Representative images of meniscal pathology during spontaneous osteoarthritis development in Str/ort mice. a Toluidine blue, Collagen type II (Col2) and Sox9 immunolabelling in healthy CBA mouse meniscus, which can be divided into distinct regions: hyaline cartilage (H) surrounds an ossified region (O) and an outer fibrous (F) region. b–d Representative images from diseased menisci from Str/ort mouse knee joints with OA grades of 2 (mild), 4 (moderate) and 5 (severe). Toluidine blue staining showed a range of meniscal pathologies associated with OA development including an increase in the fibrous region (delineated by red lines), proteoglycan deposition and bone formation (red arrows). Col2- and sox9-positive cells (black arrows) were seen in the fibrous region of the meniscus with disease showed. Low mag = low magnification, scale bar = 100 μm; High mag = high magnification, scale bar = 50 μm. For orientation: femur at top of picture, tibia bottom
Knee joints from a group of male adult Str/ort mice (aged 26 and 40 weeks, n = 21) were graded for AC degradation using the OARSI grading system showing a range of severities (grades 1–6). The range of meniscal pathology occurred mainly in the medial compartment and included osteophyte formation at the meniscal tip, chondrogenesis and ossification in the fibrous region, as well as hypertrophy at the attachment site and erosion. The severity of pathological changes in the medial meniscus of Str/ort mice increased with AC degradation severity scored according to the OARSI grading system (Fig. 1b–d). The first notable change in early stages of OA (grade 2) was an increase in the outer fibrous region of the meniscus, which further increased with disease progression. In OA grade 4 and higher, this expanding fibrous region showed evidence of hyperplasia, chondrogenesis and formation of bone marrow cavities.

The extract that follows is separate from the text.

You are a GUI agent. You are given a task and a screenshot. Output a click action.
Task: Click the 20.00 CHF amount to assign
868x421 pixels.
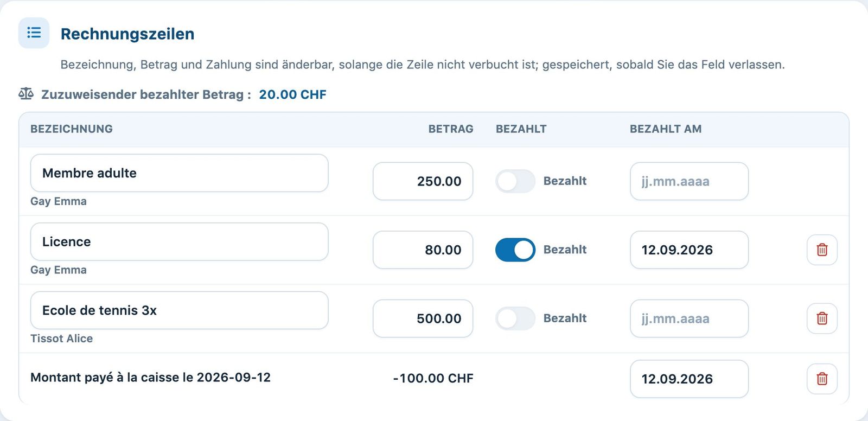point(292,94)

The changes included increased toluidine blue staining and the appearance of rounded chondrocyte-like cells particularly in the region attaching to the joint capsule. Immunohistochemistry showed Col2 deposition in the fibrous region, particularly in areas surrounding bone formation and in the outer areas near the capsular attachment site. Similarly, Sox9-positive cells were prominent in the edges of the fibrous compartment of the meniscus.

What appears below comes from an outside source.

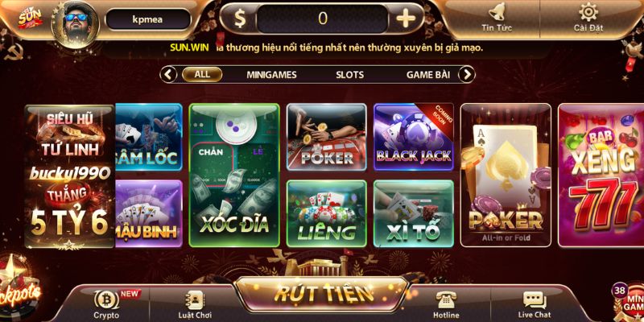The height and width of the screenshot is (322, 644).
Task: Open the Crypto bitcoin icon
Action: coord(107,299)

Cruciate and collateral ligaments developed areas of chondrogenesis during osteoarthritis in Str/ort mouse knees
Ligaments, the stabilisers of the knee joint, are comprised of aligned spindle-shaped cells and dense collagenous fibres which stain only weakly with toluidine blue in healthy joints (Fig. 2a). The anterior cruciate ligament (ACL) in Str/ort joints with AC lesions of grade 2 or greater contained ACLs with clear chondrogenic changes including positive toluidine blue staining, thickening of fibres and rounded hypertrophic cells evident at the tibial insertion (Fig. 2). In more severe OA cases, positive toluidine blue staining expanded through the entire ACL and insertion site and showed signs of misalignment and degeneration, with columns of hypertrophic cells. Immunohistochemistry confirmed changes in the ACL extracellular matrix and cellular markers in the Str/ort mouse knee joint, with Col2 deposition in the ACL tibial insertion sites (Fig. 2). Sox9 expression was seen within cells of the ligament insertion site and extended to the cells within the ligaments (Fig. 2). Col2 deposition and Sox9 expression in the ligament or insertion site were not observed in the healthy CBA ligaments (Fig. 2).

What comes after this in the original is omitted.